The company has been able to continually grow its’ total revenue since the 2018 FY and has achieved approximately 67% growth since the 2018 FY after increasing its total revenue by 12.93% to €22.23 billion for the 2022 FY from €19.69 billion for the 2021 FY. The company’s EBITDA has also grown by a substantial 76.15% from the 2019 FY to the 2022 FY, primarily driven by the impressive improvement in the company’s healthcare and life science segments.

The graph below shows that even though the company has achieved an EBITDA average of 29.49% for the five years from 2018. The company’s EBITDA performance lagged behind its peers, with the closest peer GSK plc achieving a 32.29% and the peer with the highest EBITDA being Vertex Pharmaceuticals Incorporated at 50.69% for the same period.

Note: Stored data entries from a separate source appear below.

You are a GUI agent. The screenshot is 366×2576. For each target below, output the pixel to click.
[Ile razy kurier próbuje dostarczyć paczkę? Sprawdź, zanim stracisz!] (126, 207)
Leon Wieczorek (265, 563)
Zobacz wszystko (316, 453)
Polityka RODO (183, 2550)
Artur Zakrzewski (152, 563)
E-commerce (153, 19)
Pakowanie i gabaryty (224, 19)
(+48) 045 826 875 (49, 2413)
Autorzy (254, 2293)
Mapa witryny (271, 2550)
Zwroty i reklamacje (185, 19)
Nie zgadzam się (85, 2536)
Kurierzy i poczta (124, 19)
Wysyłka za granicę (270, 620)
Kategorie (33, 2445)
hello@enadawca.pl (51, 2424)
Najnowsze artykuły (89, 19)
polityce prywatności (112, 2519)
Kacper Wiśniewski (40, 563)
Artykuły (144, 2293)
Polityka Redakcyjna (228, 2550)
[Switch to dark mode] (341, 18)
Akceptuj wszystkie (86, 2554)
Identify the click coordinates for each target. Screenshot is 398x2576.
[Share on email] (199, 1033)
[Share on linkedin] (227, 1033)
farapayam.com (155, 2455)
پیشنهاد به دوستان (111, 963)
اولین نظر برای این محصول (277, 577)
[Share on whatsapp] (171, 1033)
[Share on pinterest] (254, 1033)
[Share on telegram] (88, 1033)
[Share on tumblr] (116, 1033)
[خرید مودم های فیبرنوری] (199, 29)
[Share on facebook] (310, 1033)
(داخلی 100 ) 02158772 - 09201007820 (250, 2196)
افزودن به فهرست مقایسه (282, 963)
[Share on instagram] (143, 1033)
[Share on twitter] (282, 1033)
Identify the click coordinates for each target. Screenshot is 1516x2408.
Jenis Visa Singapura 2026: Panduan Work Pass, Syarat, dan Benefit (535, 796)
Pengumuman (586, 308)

However, investors could find support when looking at the industry’s share total returns for the same five-year period. The company’s share return of 133.28% only lagged Regeneron Pharmaceuticals, Inc’s total return of 182.93% for the same period. Thus, if the company could be able to implement its recovery plans, both the company’s total return and EBITDA could continue improving, which could entice investors who are looking for a long-term opportunity.

The life-sciences and electronics group has spectacularly followed the remarks of increased M&A activity by announcing several deals that could help brighten the company’s outlook. The company announced that it had acquired worldwide exclusive rights to skin cancer medication Bavencio following the termination of the alliance with Pfizer. Following the termination of a nine-year partnership, the company would assume the responsibilities of handling the global commercialisation of the drug, with Pfizer entitled to a 15% royalty on the net sales. This will not be a big task for the company, which already handles every aspect of the manufacturing and supply chain management of the drug that it originally discovered.

The company also recently announced that the company had signed a memorandum of understanding together with Intel to fund three-year academic research that will focus on harnessing and augmenting state-of-the-art artificial intelligence by enabling more sustainable semiconductor manufacturing solutions in Europe. This deal forms part of the company’s plans to increase its footprint in the European and global semiconductor industry and is also in line with the company’s pursuit to be climate-neutral by 2040.


However, the Merck KGaA share’s underperformance for the year, which has seen share trade at a 4.45% discount from the share’s turn-of-the-year price, could offer the opportunity to buy the share at a discount. Even though the company’s outlook underwhelmed the market, the company could be poised for a rebound in the second half of the year if the recovery plans are correctly implemented. Thus opportunities could exist as the share diverges towards the share’s fair value at €190.25 per share.